Data Security Incident Response Report Shows Human Error is More Often to Blame

Human error was the number one cause of data security incidents according to a new report released today by the Privacy and Data Protection Team at BakerHostetler. In the incidents that the firm worked on last year, employee negligence was responsible 36% of the time. That was followed by theft by outsiders (22%), theft by insiders (16%), malware (16%) and phishing attacks (14%).
The BakerHostetler Data Security Incident Response Report provides insights generated from the review of more than 200 incidents that the law firm advised on in 2014. It looks at the nature of the threats faced by companies, as well as detection and response trends, and the consequences that follow. BakerHostetler's award winning Privacy and Data Protection team is one of the nation's largest and most comprehensive practices, providing incident preparedness and response services,  privacy compliance counseling, and litigation and regulatory defense.

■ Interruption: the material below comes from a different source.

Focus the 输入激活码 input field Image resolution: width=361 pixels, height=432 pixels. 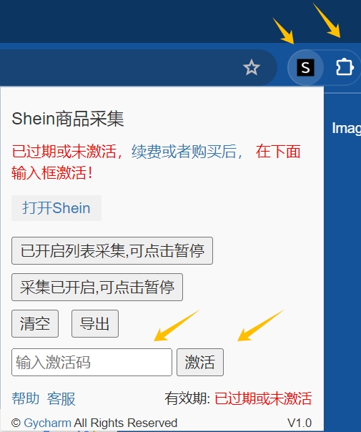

The full report can be found here: BakerHostetler Data Security Incident Response Report
The report also makes clear that no industry is immune from threats to its sensitive information. Industries represented in the report include education, financial services, retail, insurance, technology, entertainment, hospitality and, in particular, healthcare sectors. While healthcare topped the chart of industries affected, that is due in part to strict data breach notification laws that all healthcare providers must follow.
"It is important for companies to understand that data security is not just an issue for retailers, financial firms and hospitals. Incidents do not only occur at businesses that have payment card data or protected health information," said Theodore Kobus, co-chair of BakerHostetler's Privacy and Data Protection team. "Privacy and data security issues are firmly entrenched as a significant public and regulatory concern and a risk that executive leadership and boards of directors must confront."
The BakerHostetler Report shows that incidents were self-detected 64% of the time. Of the incidents reported by a third party, 27 % were due to theft. According to BakerHostetler, a quick response to an incident is important for several reasons, including creating the opportunity to stop an attack in its early stages before sensitive data is accessed, preserving available forensic data to enable a precise determination of what occurred, and generating affirmative evidence to help the company respond in a way that protects  affected  individuals and minimizes potential financial and reputational consequences.
For incidents that involved identifiable dates of detection and notification, the average amount of time that elapsed from incident occurrence to detection was 134 days. Many of the incidents the firm worked  on involved protected health information, and on average notification was made within 50 days of the time the company became aware of the incident (notification is required within 60 days of discovery when PHI is involved).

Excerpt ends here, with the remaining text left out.